TCE has a low reactivity and a slow rate of degradation, so once it gets into the water, it can stay there for a very long period. This persistence can result in long-term environmental degradation, particularly when TCE builds up in water bodies or seeps into underground waterways.

3. Health Risk:

Exposure to TCE-contaminated water can have negative effects on a person’s health. Drinking water that contains TCE at levels beyond the regulatory authorities’ permissible limits can cause a number of health difficulties, such as liver and kidney damage, respiratory problems, nervous system disorders, and an elevated risk of some types of cancer.


4. Ecological Impact: 

Aquatic life could be endangered as a result of TCE pollution in water sources. TCE has poisonous qualities that can harm aquatic species like fish, invertebrates, and plants. Their growth, reproduction, and general health may be hampered, upsetting the ecological balance of the impacted habitats.

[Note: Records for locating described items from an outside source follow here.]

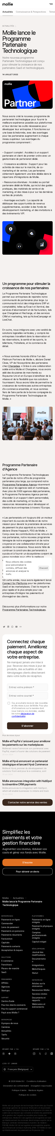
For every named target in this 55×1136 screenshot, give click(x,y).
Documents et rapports (39, 999)
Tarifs (4, 1034)
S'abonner (27, 725)
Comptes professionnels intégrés (39, 935)
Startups (5, 990)
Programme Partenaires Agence (19, 484)
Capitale (5, 942)
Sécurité (5, 1038)
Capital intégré (39, 941)
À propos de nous (9, 1023)
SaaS (3, 972)
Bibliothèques (38, 969)
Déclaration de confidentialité (16, 1086)
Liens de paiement (10, 927)
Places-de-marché (10, 968)
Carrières (5, 1027)
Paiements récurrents (11, 935)
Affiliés (4, 983)
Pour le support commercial (14, 1009)
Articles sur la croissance (38, 984)
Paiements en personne (12, 931)
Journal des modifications (38, 953)
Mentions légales (35, 1090)
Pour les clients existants (13, 1005)
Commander (7, 923)
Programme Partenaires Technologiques (24, 609)
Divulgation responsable (41, 1086)
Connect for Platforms (14, 583)
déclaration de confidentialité (23, 714)
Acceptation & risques (12, 950)
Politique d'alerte (19, 1090)
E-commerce (7, 961)
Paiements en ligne (10, 919)
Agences (5, 986)
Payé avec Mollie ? (10, 1012)
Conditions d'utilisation (36, 1081)
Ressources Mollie (41, 990)
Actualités (8, 26)
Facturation (6, 938)
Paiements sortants (10, 946)
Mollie (5, 898)
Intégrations (38, 965)
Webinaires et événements (39, 1005)
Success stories (39, 994)
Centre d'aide (7, 1001)
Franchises (6, 964)
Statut (35, 973)
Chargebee (14, 366)
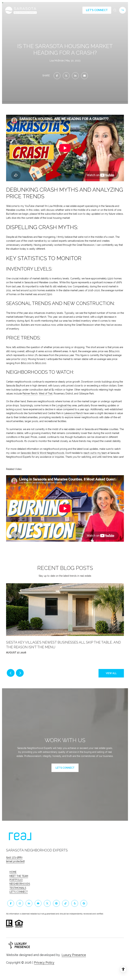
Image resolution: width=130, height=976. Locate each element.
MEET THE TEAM (18, 876)
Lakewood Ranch (73, 413)
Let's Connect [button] (97, 10)
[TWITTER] (47, 903)
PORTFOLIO (16, 880)
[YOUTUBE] (38, 903)
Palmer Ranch (30, 393)
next (20, 673)
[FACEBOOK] (10, 903)
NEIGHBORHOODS (19, 883)
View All (111, 673)
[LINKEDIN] (29, 903)
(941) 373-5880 (14, 857)
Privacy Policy (44, 962)
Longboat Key (64, 405)
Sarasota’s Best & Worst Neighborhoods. (43, 453)
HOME (12, 872)
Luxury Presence (74, 955)
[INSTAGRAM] (19, 903)
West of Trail (45, 393)
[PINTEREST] (56, 903)
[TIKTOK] (65, 903)
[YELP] (74, 903)
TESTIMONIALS (17, 888)
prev (11, 673)
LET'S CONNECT (18, 891)
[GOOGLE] (83, 903)
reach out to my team (95, 453)
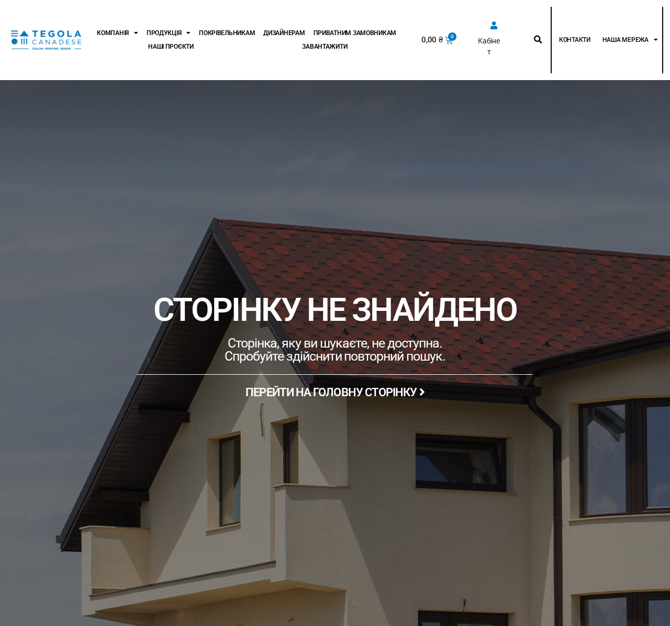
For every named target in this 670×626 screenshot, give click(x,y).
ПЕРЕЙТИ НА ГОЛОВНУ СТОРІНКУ (332, 392)
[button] (538, 39)
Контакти (574, 39)
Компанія (113, 33)
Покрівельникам (227, 33)
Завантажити (324, 46)
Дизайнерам (284, 33)
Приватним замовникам (355, 33)
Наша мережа (625, 39)
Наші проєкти (171, 46)
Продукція (164, 33)
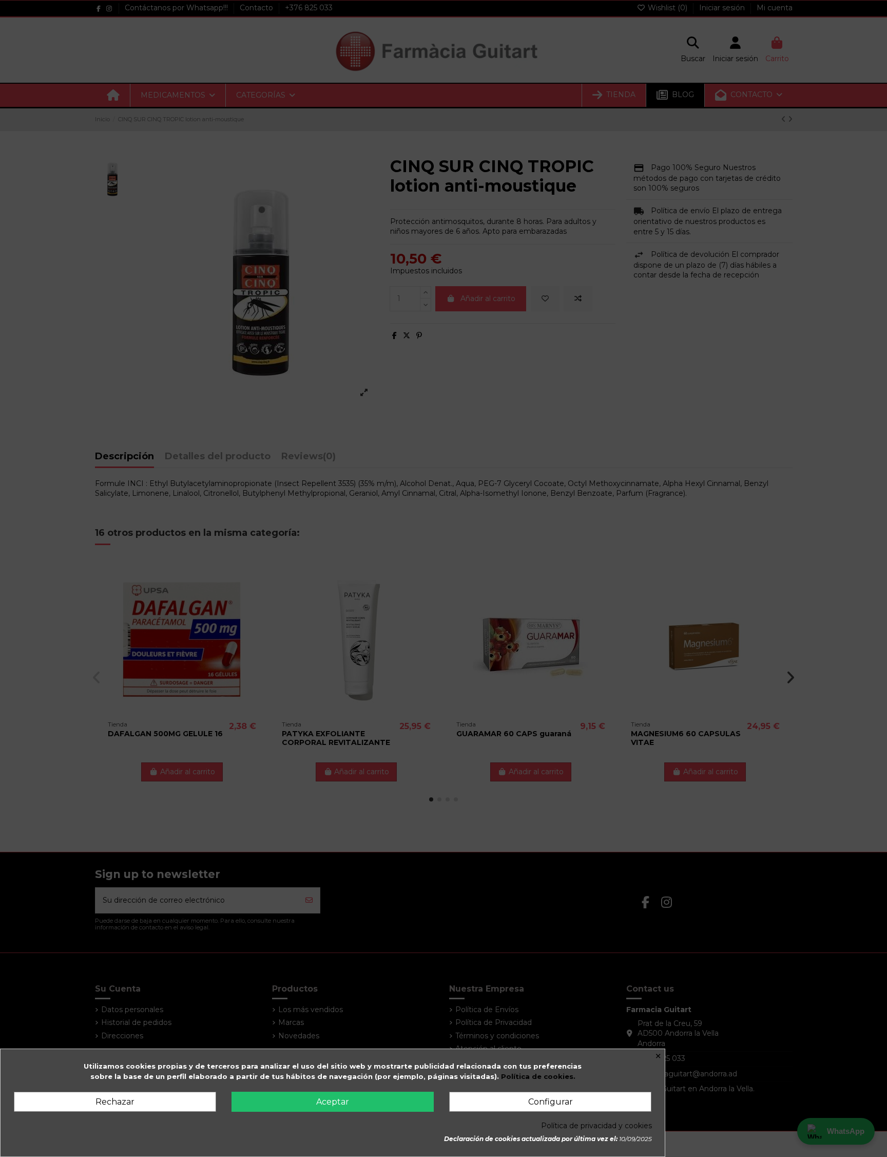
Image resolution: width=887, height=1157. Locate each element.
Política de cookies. (538, 1076)
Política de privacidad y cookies (596, 1125)
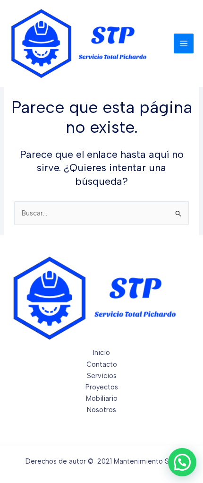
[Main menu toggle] (184, 43)
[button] (182, 462)
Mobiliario (102, 398)
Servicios (102, 375)
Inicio (101, 352)
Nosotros (101, 409)
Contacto (101, 364)
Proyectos (101, 387)
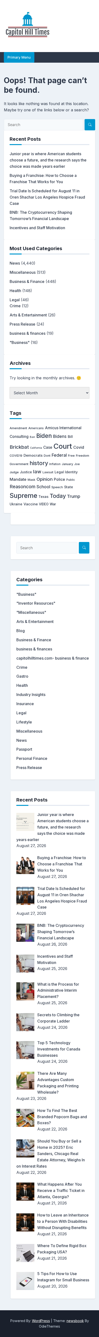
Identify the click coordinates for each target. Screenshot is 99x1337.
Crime (15, 305)
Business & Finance (27, 281)
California (36, 447)
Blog (20, 630)
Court (62, 446)
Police (59, 479)
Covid (78, 447)
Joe (77, 464)
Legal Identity (66, 472)
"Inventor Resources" (35, 603)
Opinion (45, 479)
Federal (59, 455)
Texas (43, 497)
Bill (70, 437)
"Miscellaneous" (31, 612)
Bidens (60, 436)
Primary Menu (19, 57)
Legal (15, 299)
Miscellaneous (23, 272)
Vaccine (31, 504)
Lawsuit (48, 472)
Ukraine (16, 504)
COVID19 (16, 455)
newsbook (75, 1321)
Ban (32, 437)
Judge (14, 472)
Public (70, 479)
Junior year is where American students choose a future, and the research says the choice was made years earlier (48, 160)
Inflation (55, 464)
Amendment (18, 428)
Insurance (25, 703)
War (53, 504)
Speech (57, 487)
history (39, 463)
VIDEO (44, 504)
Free (71, 455)
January (67, 464)
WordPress (41, 1321)
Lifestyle (24, 722)
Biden (44, 435)
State (68, 487)
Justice (26, 472)
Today (58, 496)
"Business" (20, 342)
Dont (47, 455)
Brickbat (19, 447)
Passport (24, 749)
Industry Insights (30, 694)
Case (47, 447)
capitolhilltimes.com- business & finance (52, 658)
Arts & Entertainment (28, 315)
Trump (73, 496)
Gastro (22, 676)
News (15, 263)
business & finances (27, 333)
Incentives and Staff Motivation (37, 227)
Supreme (23, 496)
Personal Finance (31, 758)
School (43, 486)
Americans (36, 428)
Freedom (82, 455)
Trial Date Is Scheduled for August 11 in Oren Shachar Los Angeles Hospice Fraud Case (47, 197)
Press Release (22, 324)
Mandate (18, 479)
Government (19, 464)
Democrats (33, 455)
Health (15, 290)
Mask (31, 479)
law (37, 471)
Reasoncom (22, 486)
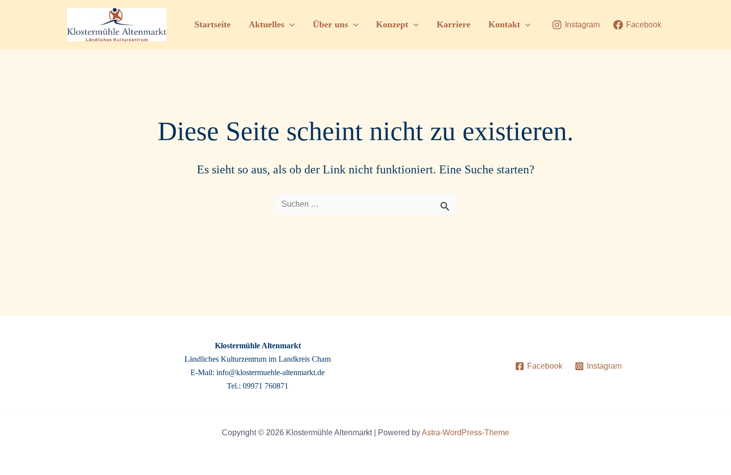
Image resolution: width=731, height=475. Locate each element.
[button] (289, 24)
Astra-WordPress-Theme (465, 432)
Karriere (453, 24)
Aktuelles (266, 24)
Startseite (212, 24)
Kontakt (504, 24)
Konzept (392, 24)
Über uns (330, 24)
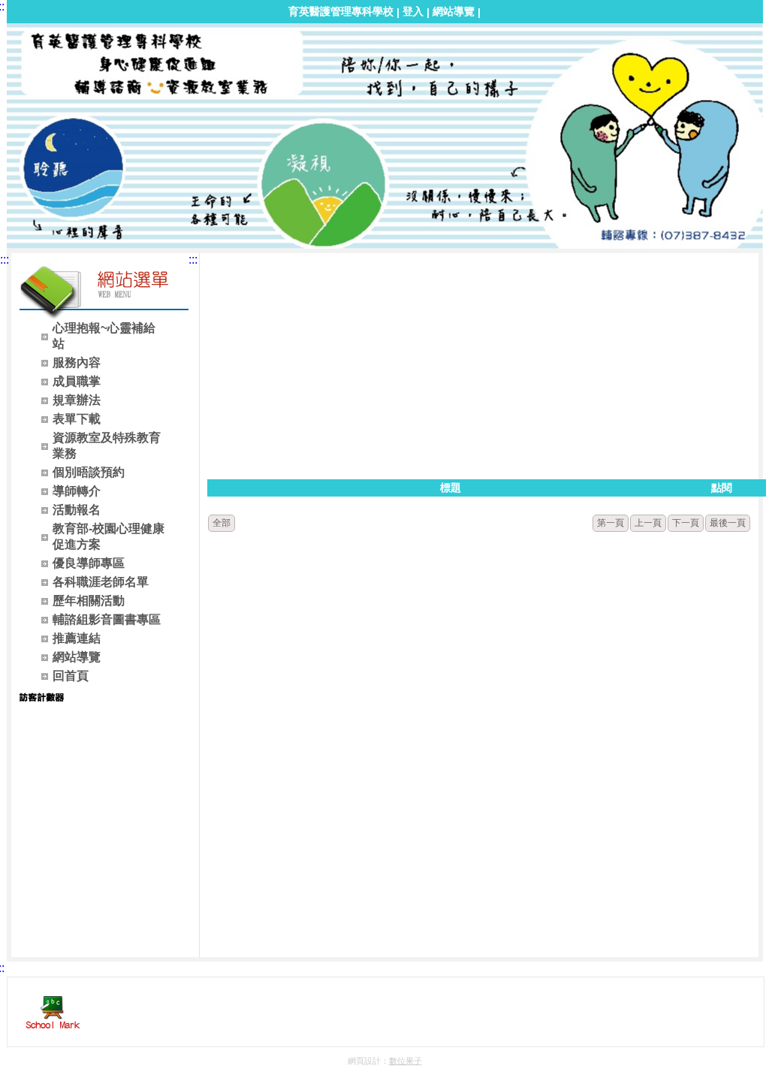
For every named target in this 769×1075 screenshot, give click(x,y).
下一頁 (685, 523)
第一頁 (610, 523)
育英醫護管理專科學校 (341, 11)
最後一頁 (728, 523)
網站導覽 (454, 11)
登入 (413, 11)
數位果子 (405, 1060)
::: (4, 259)
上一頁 (648, 523)
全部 (222, 523)
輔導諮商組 (162, 36)
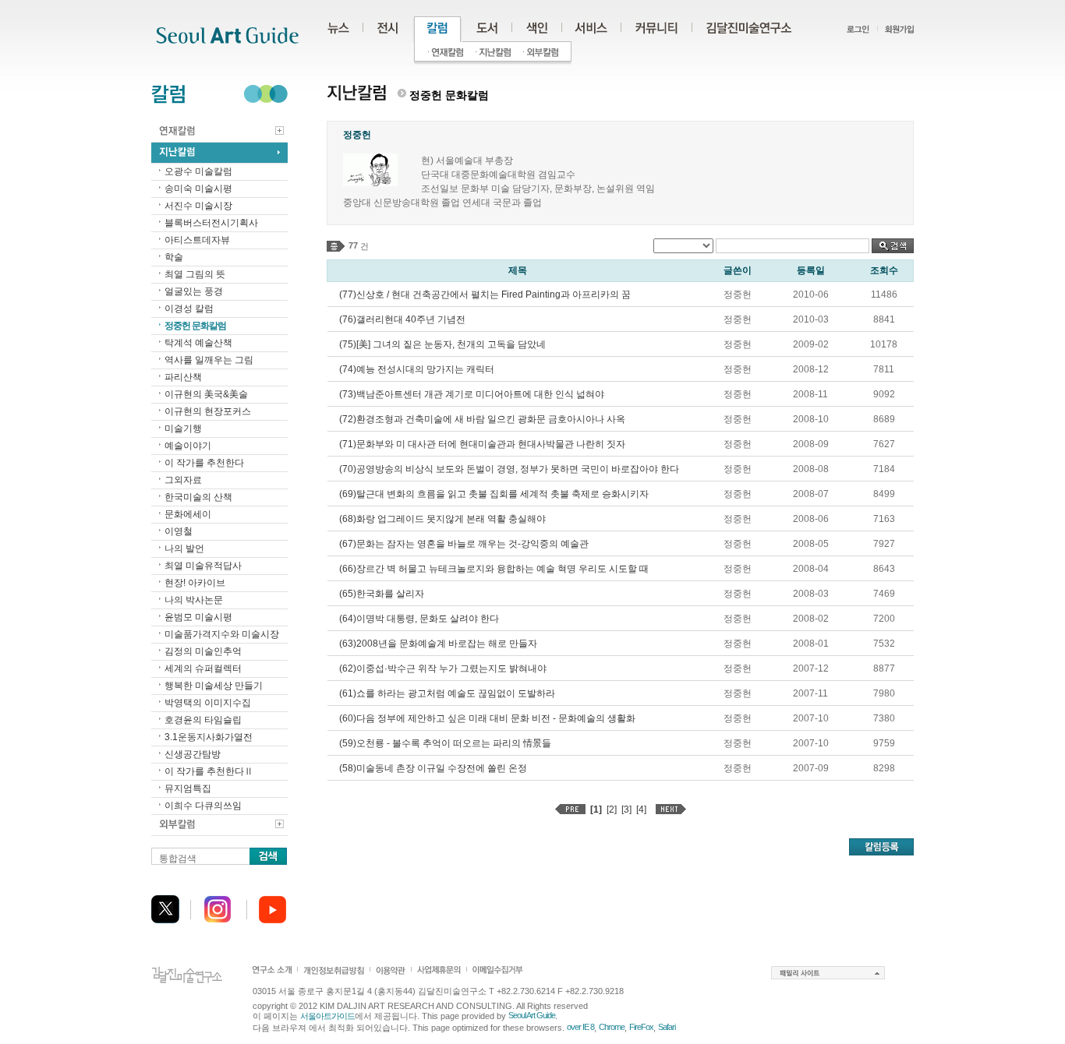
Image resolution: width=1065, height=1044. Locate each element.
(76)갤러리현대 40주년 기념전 (402, 319)
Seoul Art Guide (531, 1015)
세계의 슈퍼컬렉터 (203, 668)
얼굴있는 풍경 (194, 291)
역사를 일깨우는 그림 (209, 359)
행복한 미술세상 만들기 (214, 685)
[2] (612, 809)
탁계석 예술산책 (198, 342)
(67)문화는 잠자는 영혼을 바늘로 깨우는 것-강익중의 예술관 (464, 543)
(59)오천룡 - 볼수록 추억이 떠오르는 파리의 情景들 (445, 743)
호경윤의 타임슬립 (203, 719)
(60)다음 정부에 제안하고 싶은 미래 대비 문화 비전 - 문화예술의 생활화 (487, 718)
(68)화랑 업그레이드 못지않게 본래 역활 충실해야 (442, 518)
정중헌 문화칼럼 (195, 325)
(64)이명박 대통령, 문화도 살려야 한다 (419, 618)
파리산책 (183, 377)
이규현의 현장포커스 (208, 411)
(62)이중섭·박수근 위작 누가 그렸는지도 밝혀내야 (443, 668)
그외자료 (183, 479)
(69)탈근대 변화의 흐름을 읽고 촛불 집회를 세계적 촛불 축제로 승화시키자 (494, 493)
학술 (174, 257)
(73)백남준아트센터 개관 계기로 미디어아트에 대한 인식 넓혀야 (471, 394)
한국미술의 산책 (198, 497)
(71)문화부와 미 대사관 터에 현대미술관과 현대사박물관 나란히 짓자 (482, 444)
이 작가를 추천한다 (204, 462)
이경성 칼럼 (189, 308)
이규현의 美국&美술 (206, 394)
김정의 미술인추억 (203, 651)
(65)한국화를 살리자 (381, 593)
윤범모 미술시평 (198, 617)
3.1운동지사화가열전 (209, 737)
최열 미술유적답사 (203, 565)
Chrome (611, 1027)
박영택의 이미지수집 (208, 702)
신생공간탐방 (193, 754)
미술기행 (183, 428)
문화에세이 (188, 514)
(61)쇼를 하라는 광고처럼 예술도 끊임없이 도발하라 (447, 693)
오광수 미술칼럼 (198, 171)
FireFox (641, 1027)
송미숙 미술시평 (198, 188)
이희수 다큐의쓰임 (203, 805)
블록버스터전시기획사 (211, 222)
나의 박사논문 (194, 599)
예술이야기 (188, 445)
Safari (666, 1027)
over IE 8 (580, 1027)
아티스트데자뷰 (197, 240)
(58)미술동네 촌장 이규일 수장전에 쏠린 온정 (433, 768)
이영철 (179, 531)
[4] (641, 809)
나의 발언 (184, 548)
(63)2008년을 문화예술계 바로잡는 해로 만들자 (438, 643)
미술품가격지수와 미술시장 (222, 634)
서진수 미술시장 (198, 205)
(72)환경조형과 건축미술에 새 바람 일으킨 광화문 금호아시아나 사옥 (482, 419)
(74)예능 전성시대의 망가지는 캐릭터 (416, 369)
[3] (626, 809)
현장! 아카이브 (195, 582)
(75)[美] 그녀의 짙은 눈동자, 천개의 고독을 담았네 (442, 344)
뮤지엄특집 (188, 788)
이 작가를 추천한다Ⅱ (209, 771)
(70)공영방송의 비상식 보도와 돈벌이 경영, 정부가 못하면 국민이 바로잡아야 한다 (509, 469)
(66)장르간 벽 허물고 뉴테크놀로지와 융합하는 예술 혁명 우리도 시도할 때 (494, 568)
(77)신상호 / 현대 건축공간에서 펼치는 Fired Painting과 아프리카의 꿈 (485, 294)
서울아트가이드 (327, 1016)
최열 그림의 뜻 (195, 274)
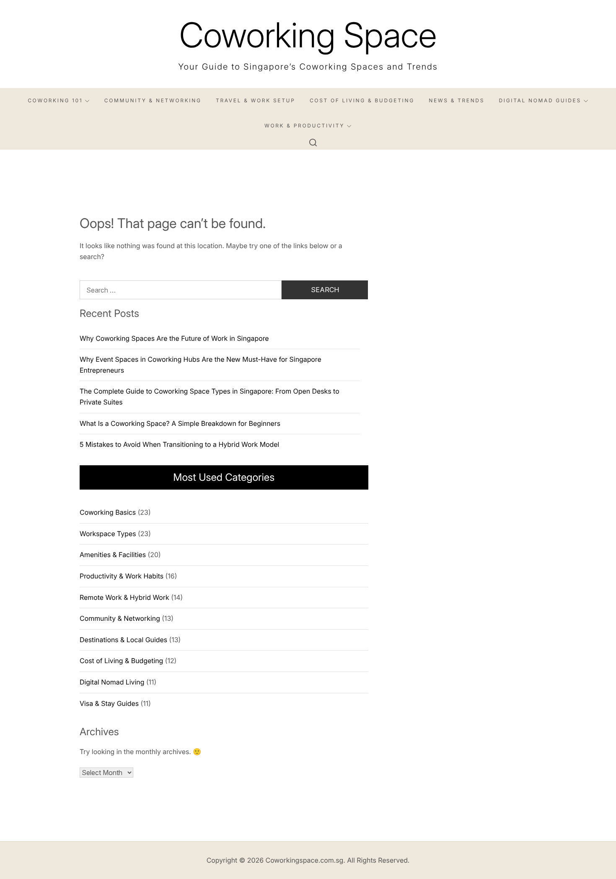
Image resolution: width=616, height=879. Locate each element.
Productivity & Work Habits (121, 576)
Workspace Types (108, 533)
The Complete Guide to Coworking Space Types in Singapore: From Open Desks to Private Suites (209, 396)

Parkinson’s disease risk in using TCE

Exposure to trichloroethylene (TCE) has been investigated in relation to a number of health impacts, including a potential link to Parkinson’s disease. TCE and Parkinson’s disease have a complicated and poorly known link, though. Here are some details about this subject:


1. Research Findings:

A number of researches have raised the possibility of a connection between TCE exposure and an elevated risk of Parkinson’s disease. These studies, which mostly focus on occupational or environmental TCE exposure, are observational in nature. It’s crucial to remember that the evidence is not conclusive, and further study is required to establish a clear causal link.

2. The Mechanism of action:

precise methods through which TCE might aid in the onset of Parkinson’s disease are not yet fully known. TCE is known to have neurotoxic effects, and it has been proposed that exposure to TCE might harm the brain’s dopaminergic neurons, which are particularly harmed in Parkinson’s disease. To clearly prove a cause-and-effect link, more study is necessary.


3. Other Risk Factors:

It’s crucial to remember that there are additional risk factors for Parkinson’s disease, including hereditary and environmental ones. Parkinson’s disease is a complex condition. If TCE exposure were to be found to be a risk factor, it is likely that it would interact with other genetic or environmental factors to promote the growth of the illness.

4. Occupational Exposure: 

TCE exposure at work has been a major problem, especially in sectors where it is utilized as a solvent. To protect the health of workers, regulatory bodies have set rules and guidelines to reduce TCE exposure at work.


Regulations and best practices have been created to control the handling, storage, and disposal of TCE and other hazardous compounds in order to lessen these effects. Alternative solvents and procedures, such as wet cleaning or liquid carbon dioxide, which are said to be more environmentally friendly and have less of an influence on water quality, have been adopted by many dry cleaning companies.